■ APPLY WHAT YOU READ:
**a.** In the profile of Susan Preiss, what is her copywriting company called now?
**b.** Reproduce the part of the Susan Preiss profile starting at "Tell us about" and ending at "glad I did!".
**c.** Write the next part of the Susan Preiss mountain biking profile, picking up after its final sentence.

■ EXTRACT TO READ:
Monday, August 26, 2019
Women Involved Series: Susan Preiss
Who I am – I am a fifty-year-old woman who lives in Boulder, CO. I spend much of my free time adventuring in the great outdoors. I love naughty dogs, get inspired by nature’s beauty, and crave homemade lemon meringue pie.
What I do – By trade, I am a marketing copywriter. For the past 15 years I have had my own company, now called Word Strategy, which helps organizations initiate and complete pivotal marketing projects. It’s great to work for myself – and it makes it possible to have a flexible schedule and get those bike rides in! I’m also the content strategist for the Women’s Off-Road Cycling Congress.
Bikelife – Mountain biking has brought me much of what I cherish. From meeting my husband on an after-work ride to uniting me with fellow women of dirt in friendship to being a great business networking tool – the call of the bike is strong. My bike has taken me to places of unspeakable beauty – and it has also tested my physical and mental strength. Some of my best and happiest moments in life have happened because of my bike. It’s a love affair 26 years old and going strong.
Tell us about your introduction to mountain biking, what about it made you say "Yes! This is for me!"
When I moved to San Diego after having spent my whole life in Buffalo, NY, I really wanted to take up a sport that took advantage of my new location. I was more scared of sharks than rattlesnakes – so mountain biking won out over surfing. I bought my first bike (a rigid GT Timberline) before I had ever even tried the sport – and my first ride, I remember think it was so hard. But I had bought the bike, so I stuck with it, and am so glad I did!
When you started out riding, what were some handling skills that challenged you? Do you have any suggestions for what helped you grasp them?
I was a runner before I started biking, and the endurance and fitness certainly helped get me started on the bike. Navigating over obstacles, especially steep curbs, was a particular challenge early on. And I learned the hard way that speed wasn’t the only necessary ingredient to getting a front wheel over things. Gradually, I would study and walk through how my bike felt and how it handled and figure it out from there. I also was a bad gymnast growing up, and that helped me fall off my bike.

■ RECORDED DATA:
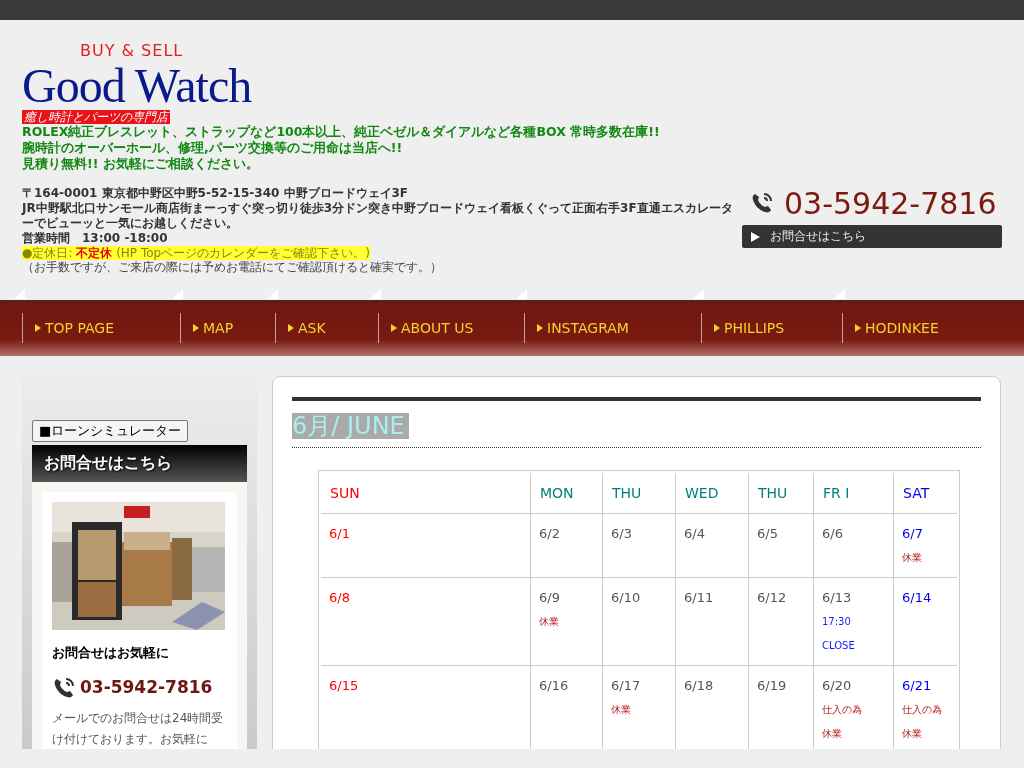 This screenshot has width=1024, height=768. What do you see at coordinates (700, 598) in the screenshot?
I see `date-text: 6/11` at bounding box center [700, 598].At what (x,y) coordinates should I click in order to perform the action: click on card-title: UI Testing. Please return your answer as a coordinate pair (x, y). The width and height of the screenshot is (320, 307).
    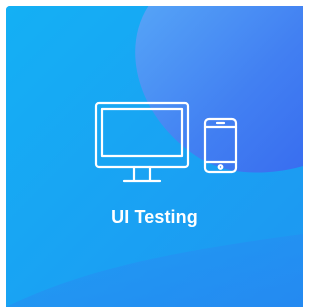
    Looking at the image, I should click on (154, 217).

■ EXERCISE RESULTS:
**a.** Word Strategy

**b.**
Tell us about your introduction to mountain biking, what about it made you say "Yes! This is for me!"
When I moved to San Diego after having spent my whole life in Buffalo, NY, I really wanted to take up a sport that took advantage of my new location. I was more scared of sharks than rattlesnakes – so mountain biking won out over surfing. I bought my first bike (a rigid GT Timberline) before I had ever even tried the sport – and my first ride, I remember think it was so hard. But I had bought the bike, so I stuck with it, and am so glad I did!

**c.**
Are there still handling or technical riding aspects that you find tricky? How do you not let that drag you down when riding?
My current challenges involve going up and down rocky, twisty, technical singletrack. As I’ve gotten older, I’ve found that in some ways I take fewer risks, because I take longer to heal from falls. Bottom line is, biking is my fun time, I like to challenge myself, but beating myself up if I can’t do something doesn’t make sense.
For folks who are nervous about giving mountain biking a shot, do you have any suggestions on how they can go about creating a positive experience?
Go out with a friend who knows how to bike and who you trust to show you a good experience on the trail. I’ve found women’s rides to also be a really great place for new riders to learn skills and gain confidence in an encouraging, empowering atmosphere.
Have you had any biffs (accidents) that were challenging for you on a physical/mental/emotional level? What did you do to heal and overcome?
I’ve had a few really bad tumbles – and one endo where I couldn’t feel below my neck for a few seconds. After any of those particularly bad falls, it can be tough to get back up. Each time, I’ve sat down, collected my thoughts, cleared my head, and gotten back on my bike. After the worst falls, I wanted to make sure that I immediately got back on my bike. And I do realize that I’m fortunate to have always been able to pedal out after an injury.
What do you love about riding your bike?
There is so much I love about this sport! I love the way it pushes my mental and physical boundaries. I also love the places you can get to on a mountain bike and the gorgeous vistas that unfold from life in the saddle. And the mountain biking community is awesome – from the fellow biker you meet on the trail to the great friends I’ve made who share a love of the sport to the fact that I met my husband mountain biking.
Tell us about your bike(s), what they are like and why did you choose them?
Ahhh, my bikes. Right now, I have two bikes that I ride. My city bike is a three-speed bike with a back rack and paniers to get me to meetings and the farmer’s market. My mountain bike is a Pivot Mach 429 Trail, which I got a year and a half ago and am absolutely in love with. This bike climbs with a vengeance and descends like nobody’s business – and is a heck of a lot of fun. It’s really helped me take my riding to the next level.
Tell us about your involvement with the Women's Off-Road Cycling Congress.
I met Elorie Slater, owner of Sports Garage Cycling in Boulder, CO, when I was buying my new mountain bike. We got to talking about women and mountain biking and she mentioned this initiative she was launching. I handed her my card and told her to call me when she needed copy and content help. And now two years later, we've held events in three cities and have received our 501 (c) (3) status.
The Women’s Off-Road Cycling Congress is a nonprofit organization that it holds events in markets across the US, collecting valuable data from women of dirt, and synthesizing our findings into a report for the off-road cycling industry. We:
Support the female consumer by soliciting feedback from this growing market segment, analyzing the data, and delivering a report to industry leaders.
Uncover industry opportunities and provide substantiated data on how to market to this growing audience.
Deliver insight to manufacturers and other industry stakeholders on how to reach and capitalize on the potential of this market segment.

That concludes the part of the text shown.